_How to complete this task:_
Each line containing the string "give" should be copied out of the entries.

_Material shown:_
---
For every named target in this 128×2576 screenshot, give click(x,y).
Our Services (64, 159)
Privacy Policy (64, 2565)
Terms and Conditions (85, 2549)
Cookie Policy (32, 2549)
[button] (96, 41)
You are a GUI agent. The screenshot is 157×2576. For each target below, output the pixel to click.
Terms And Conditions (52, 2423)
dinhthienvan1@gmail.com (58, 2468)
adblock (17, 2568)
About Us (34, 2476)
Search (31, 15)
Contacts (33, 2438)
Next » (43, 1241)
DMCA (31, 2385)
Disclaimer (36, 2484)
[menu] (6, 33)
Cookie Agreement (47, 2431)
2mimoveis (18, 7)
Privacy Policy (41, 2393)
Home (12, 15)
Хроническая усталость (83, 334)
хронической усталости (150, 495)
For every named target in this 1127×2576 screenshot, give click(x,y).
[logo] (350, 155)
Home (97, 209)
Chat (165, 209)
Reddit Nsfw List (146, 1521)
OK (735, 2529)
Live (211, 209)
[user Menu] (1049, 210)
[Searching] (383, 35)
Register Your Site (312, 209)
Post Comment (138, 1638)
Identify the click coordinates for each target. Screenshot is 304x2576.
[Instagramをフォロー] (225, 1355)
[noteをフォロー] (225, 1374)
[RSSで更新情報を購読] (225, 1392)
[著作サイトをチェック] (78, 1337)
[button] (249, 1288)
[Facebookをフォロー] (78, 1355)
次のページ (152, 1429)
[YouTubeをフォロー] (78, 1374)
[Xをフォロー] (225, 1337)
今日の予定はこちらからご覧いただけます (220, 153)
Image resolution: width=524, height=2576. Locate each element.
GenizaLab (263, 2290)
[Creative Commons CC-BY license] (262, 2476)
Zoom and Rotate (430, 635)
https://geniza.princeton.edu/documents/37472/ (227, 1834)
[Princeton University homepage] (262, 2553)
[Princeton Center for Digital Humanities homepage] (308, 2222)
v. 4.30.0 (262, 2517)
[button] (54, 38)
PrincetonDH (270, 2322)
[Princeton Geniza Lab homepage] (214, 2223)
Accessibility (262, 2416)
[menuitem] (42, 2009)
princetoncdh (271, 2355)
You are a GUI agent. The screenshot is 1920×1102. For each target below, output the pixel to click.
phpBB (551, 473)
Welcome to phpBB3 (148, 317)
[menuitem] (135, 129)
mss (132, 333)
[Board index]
---
_Task solution:_
For every named target in this 128×2576 screenshot, give click(x,y).
For every named target in this 1127×2576 screenshot, give click(x,y).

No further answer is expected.